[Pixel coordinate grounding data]
────
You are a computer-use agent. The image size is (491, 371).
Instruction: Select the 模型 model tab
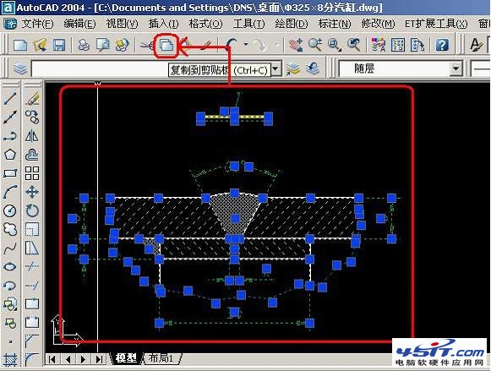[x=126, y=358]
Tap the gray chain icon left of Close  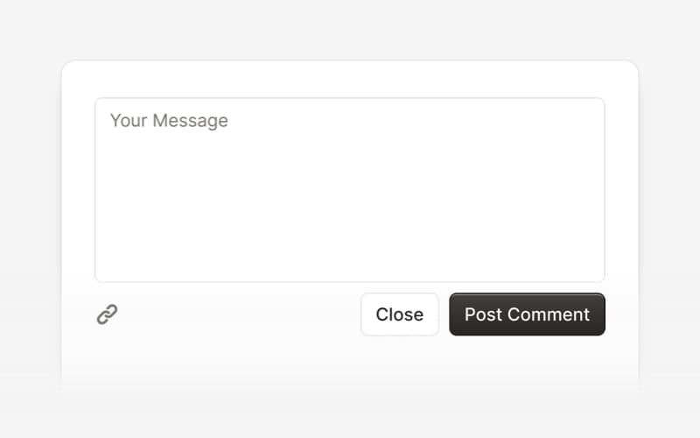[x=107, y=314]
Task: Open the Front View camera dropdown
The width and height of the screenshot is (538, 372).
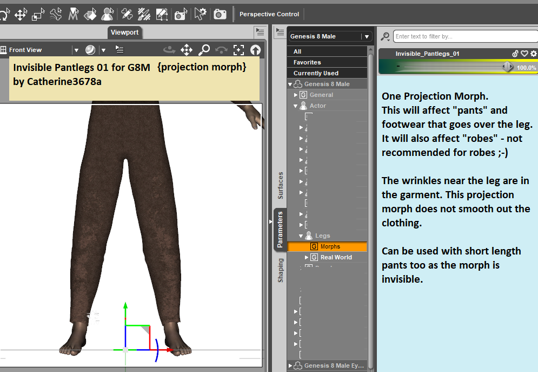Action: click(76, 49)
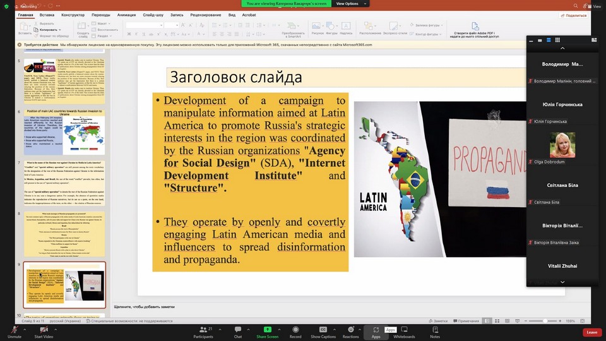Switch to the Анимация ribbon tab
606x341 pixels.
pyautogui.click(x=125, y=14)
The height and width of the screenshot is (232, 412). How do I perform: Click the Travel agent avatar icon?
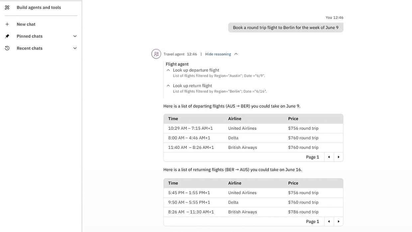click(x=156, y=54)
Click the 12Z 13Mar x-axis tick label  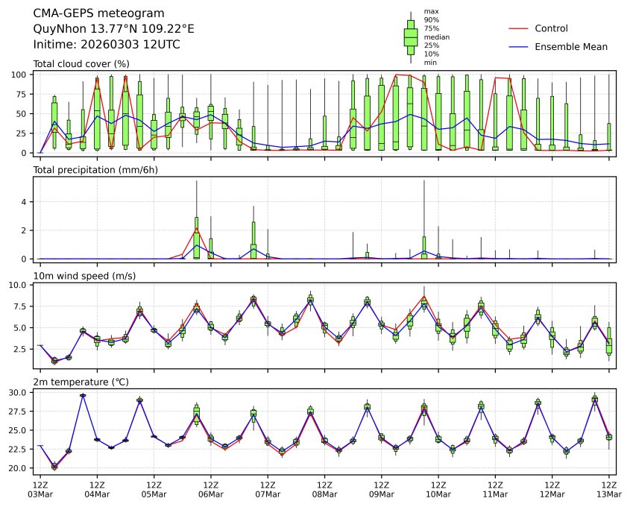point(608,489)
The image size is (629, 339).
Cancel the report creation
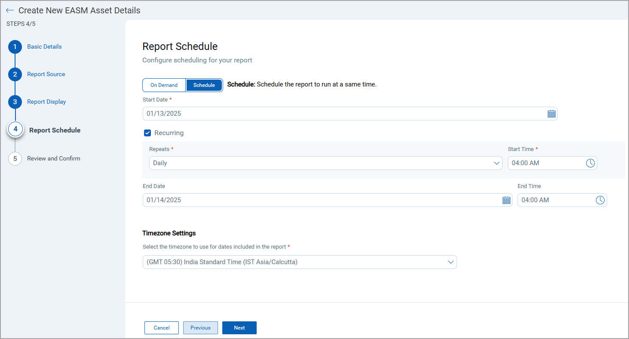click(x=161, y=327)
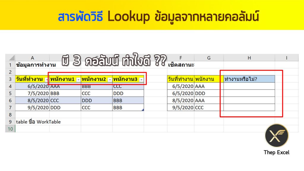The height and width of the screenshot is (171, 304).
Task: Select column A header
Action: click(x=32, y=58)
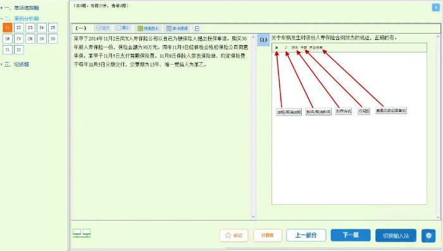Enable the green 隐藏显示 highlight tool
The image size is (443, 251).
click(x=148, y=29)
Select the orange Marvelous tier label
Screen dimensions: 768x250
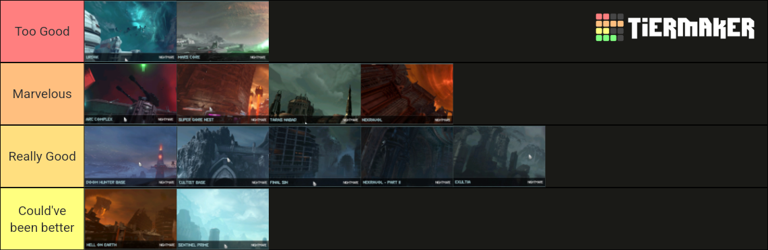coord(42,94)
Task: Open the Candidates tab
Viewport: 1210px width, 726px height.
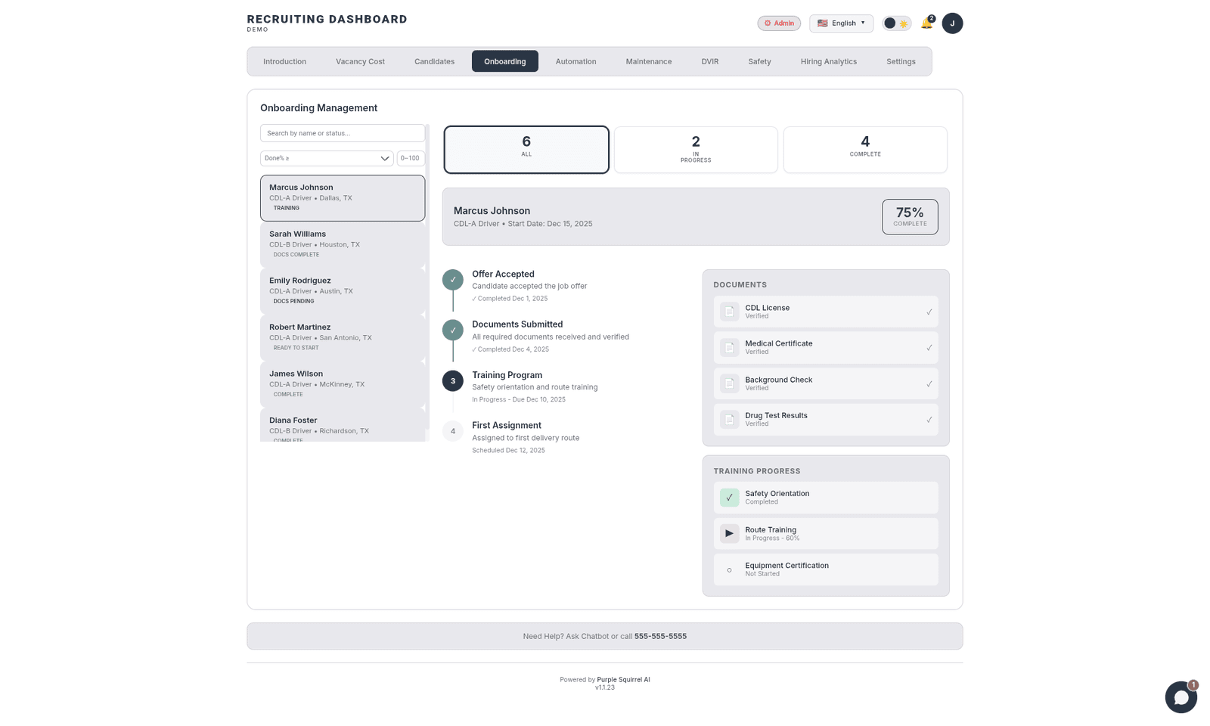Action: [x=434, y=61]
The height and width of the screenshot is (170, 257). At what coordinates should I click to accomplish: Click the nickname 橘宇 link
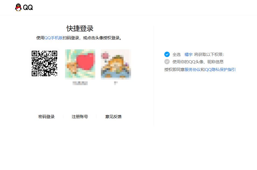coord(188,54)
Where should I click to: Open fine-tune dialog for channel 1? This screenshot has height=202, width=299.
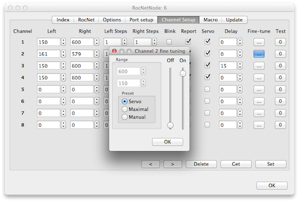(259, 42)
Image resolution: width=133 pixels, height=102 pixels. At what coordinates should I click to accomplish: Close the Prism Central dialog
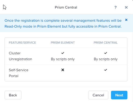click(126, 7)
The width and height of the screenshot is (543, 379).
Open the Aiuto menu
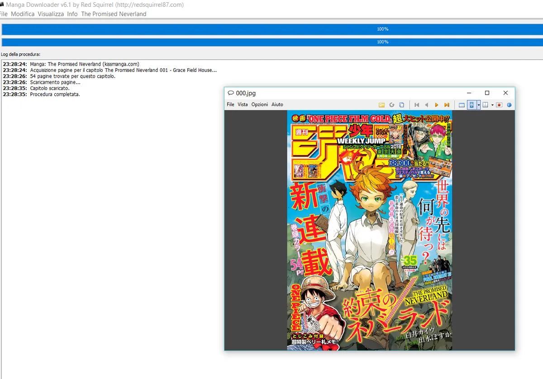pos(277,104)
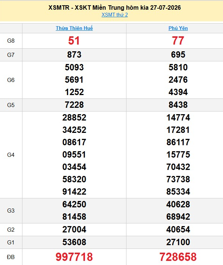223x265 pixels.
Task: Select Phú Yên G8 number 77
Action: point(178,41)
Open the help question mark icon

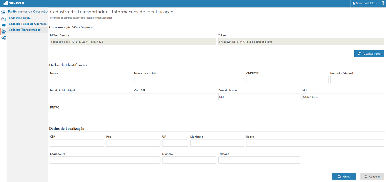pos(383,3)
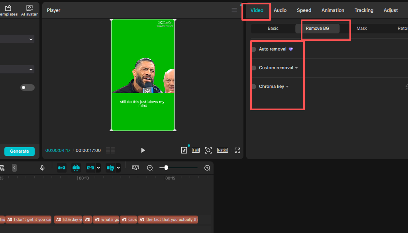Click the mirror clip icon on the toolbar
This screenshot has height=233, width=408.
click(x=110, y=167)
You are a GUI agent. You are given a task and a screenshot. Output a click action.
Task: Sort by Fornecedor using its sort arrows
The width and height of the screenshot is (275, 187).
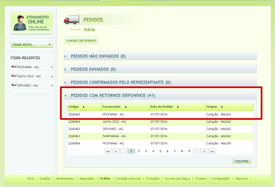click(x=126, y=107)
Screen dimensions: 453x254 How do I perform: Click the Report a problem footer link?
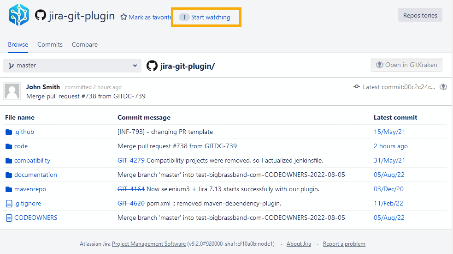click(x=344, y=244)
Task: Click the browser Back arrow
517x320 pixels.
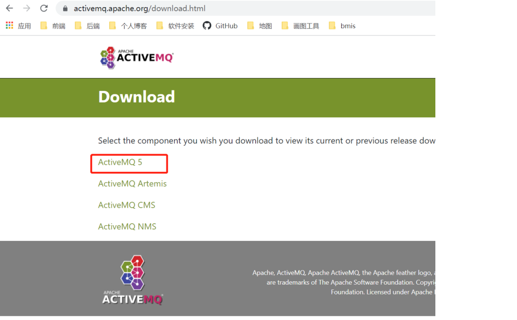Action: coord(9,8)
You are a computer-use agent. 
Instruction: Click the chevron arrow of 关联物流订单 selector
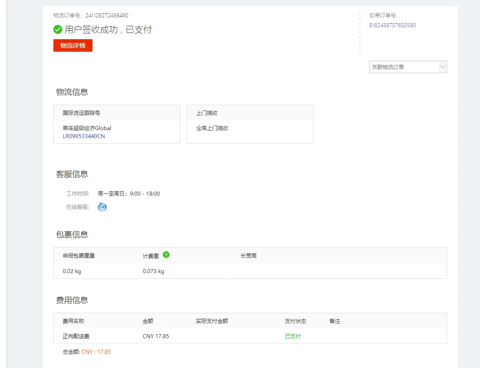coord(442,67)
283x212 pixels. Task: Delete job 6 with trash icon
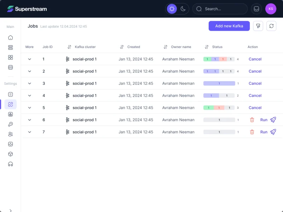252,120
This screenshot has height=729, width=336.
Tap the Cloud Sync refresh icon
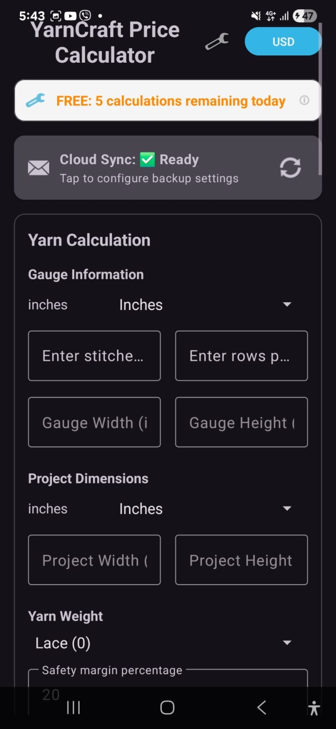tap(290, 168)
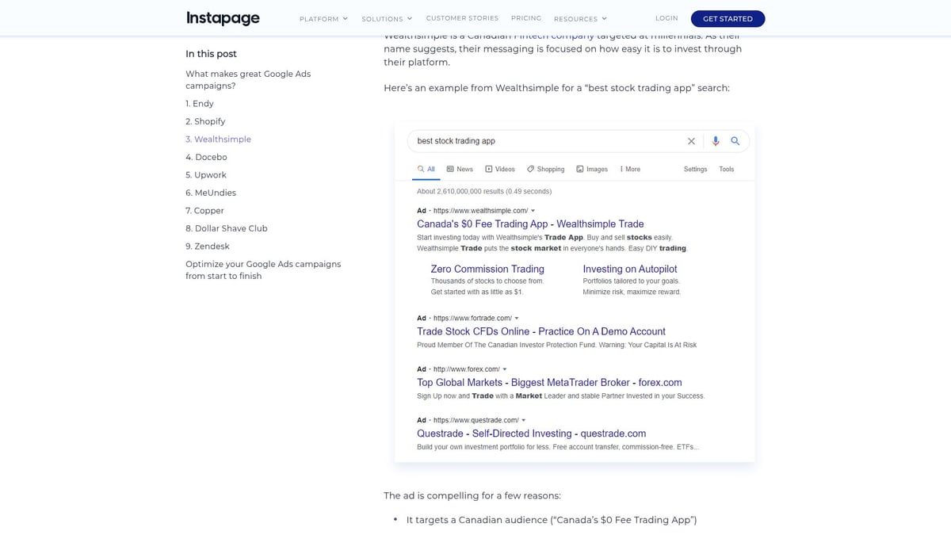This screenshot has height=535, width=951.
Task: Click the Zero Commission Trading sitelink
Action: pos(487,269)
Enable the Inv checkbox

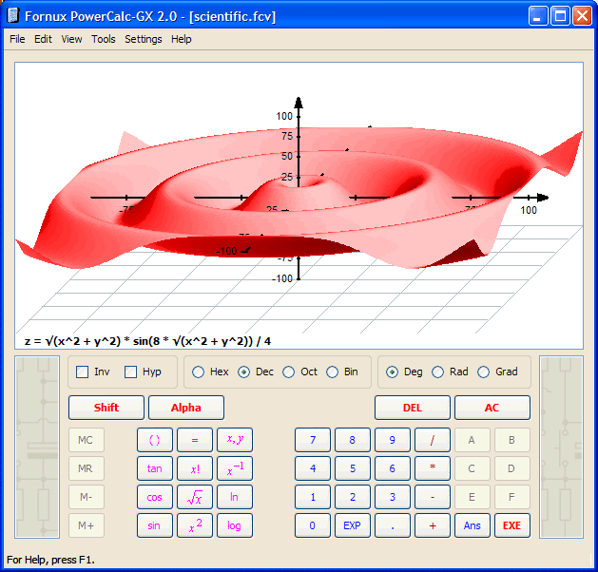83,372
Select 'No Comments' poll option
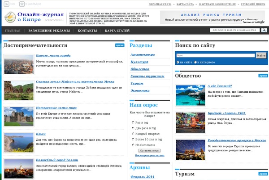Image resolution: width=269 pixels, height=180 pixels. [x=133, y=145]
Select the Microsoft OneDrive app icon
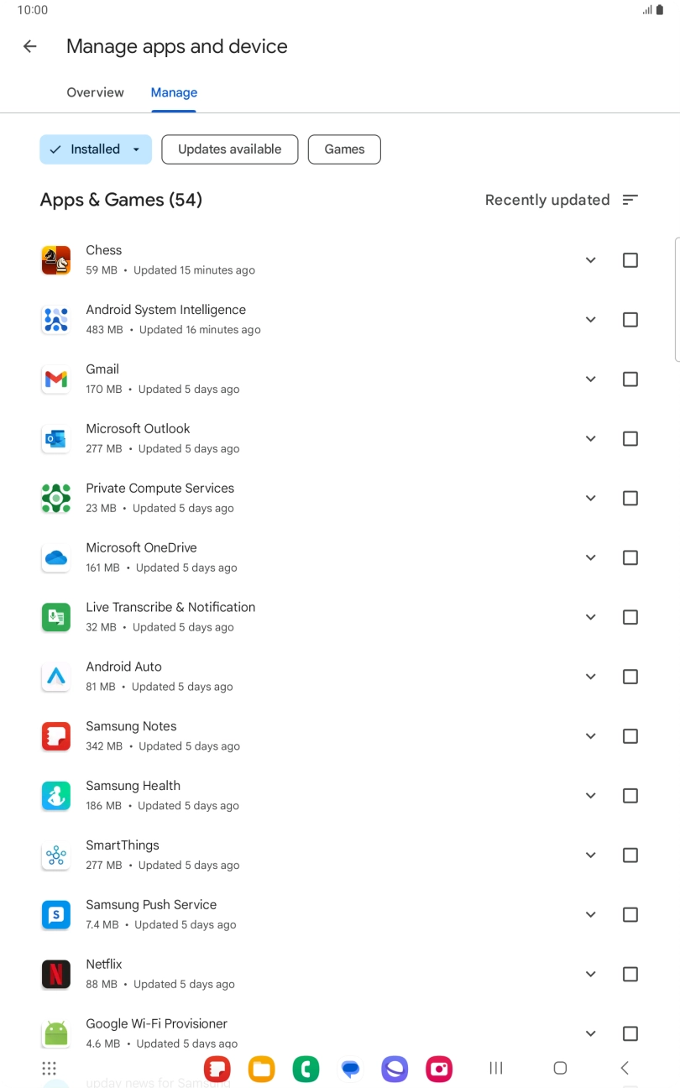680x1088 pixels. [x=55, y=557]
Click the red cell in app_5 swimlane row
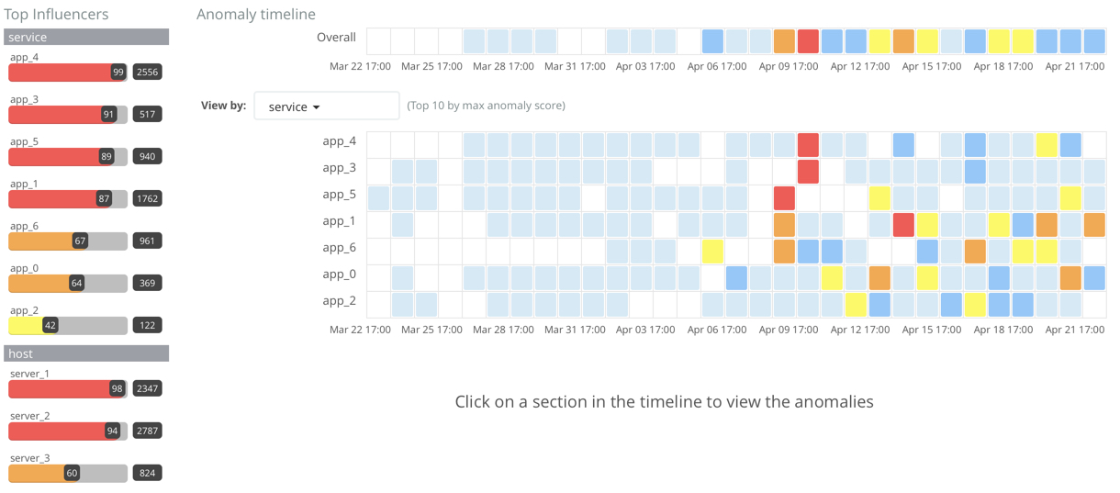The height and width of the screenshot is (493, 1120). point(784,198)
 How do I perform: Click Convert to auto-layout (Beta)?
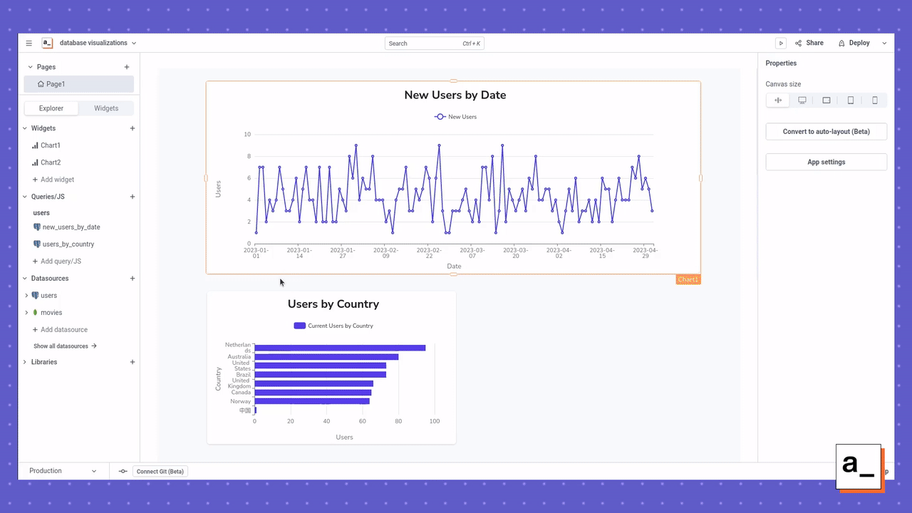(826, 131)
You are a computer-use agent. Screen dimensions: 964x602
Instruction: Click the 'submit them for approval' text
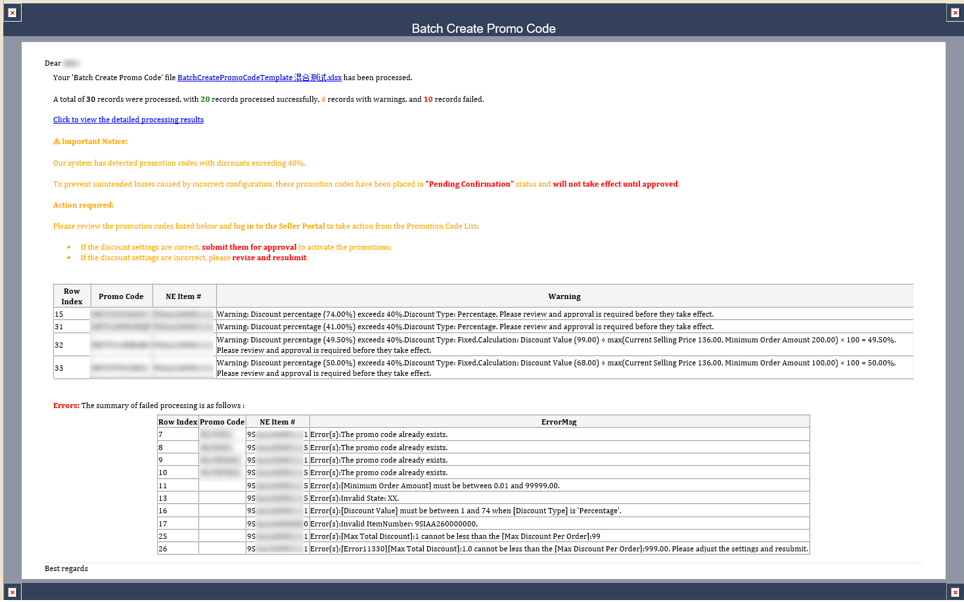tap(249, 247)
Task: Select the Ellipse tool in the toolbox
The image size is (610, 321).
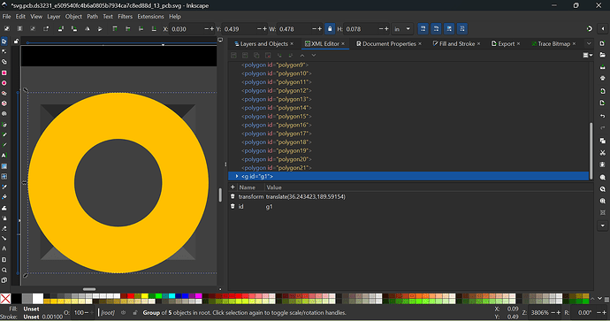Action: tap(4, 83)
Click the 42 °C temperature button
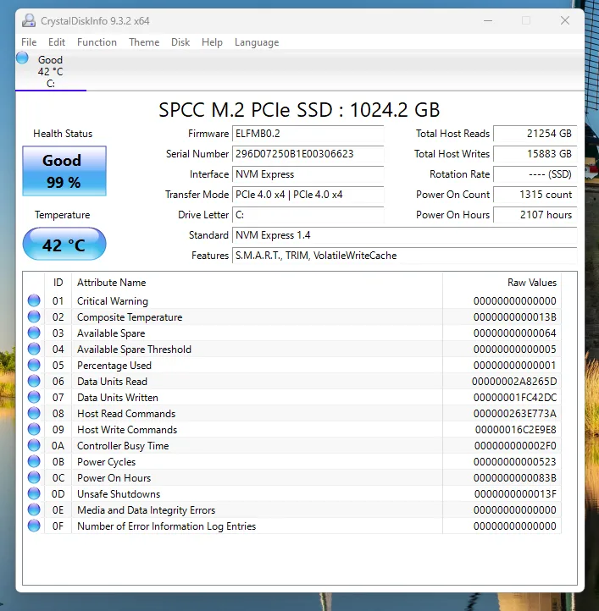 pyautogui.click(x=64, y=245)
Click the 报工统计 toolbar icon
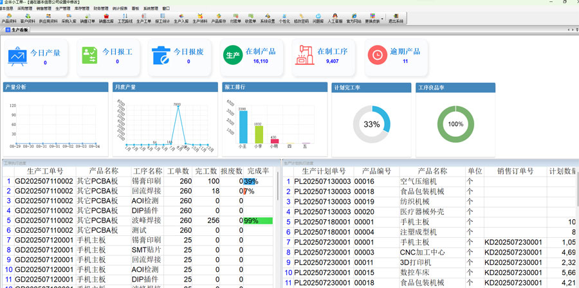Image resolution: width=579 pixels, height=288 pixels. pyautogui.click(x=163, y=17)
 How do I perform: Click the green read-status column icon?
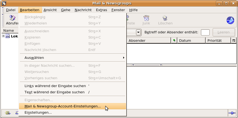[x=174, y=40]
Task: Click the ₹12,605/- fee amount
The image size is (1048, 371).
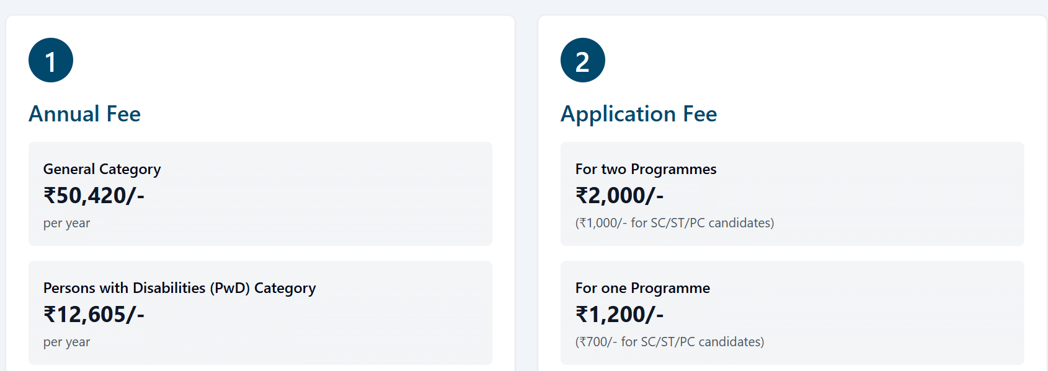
────
Please copy each line of the entries in which the word "computer" shows up.

You are a computer-use agent. The image size is (491, 371).
You are a computer-use agent. 
You are a computer-use agent. Screen dimensions: 964x602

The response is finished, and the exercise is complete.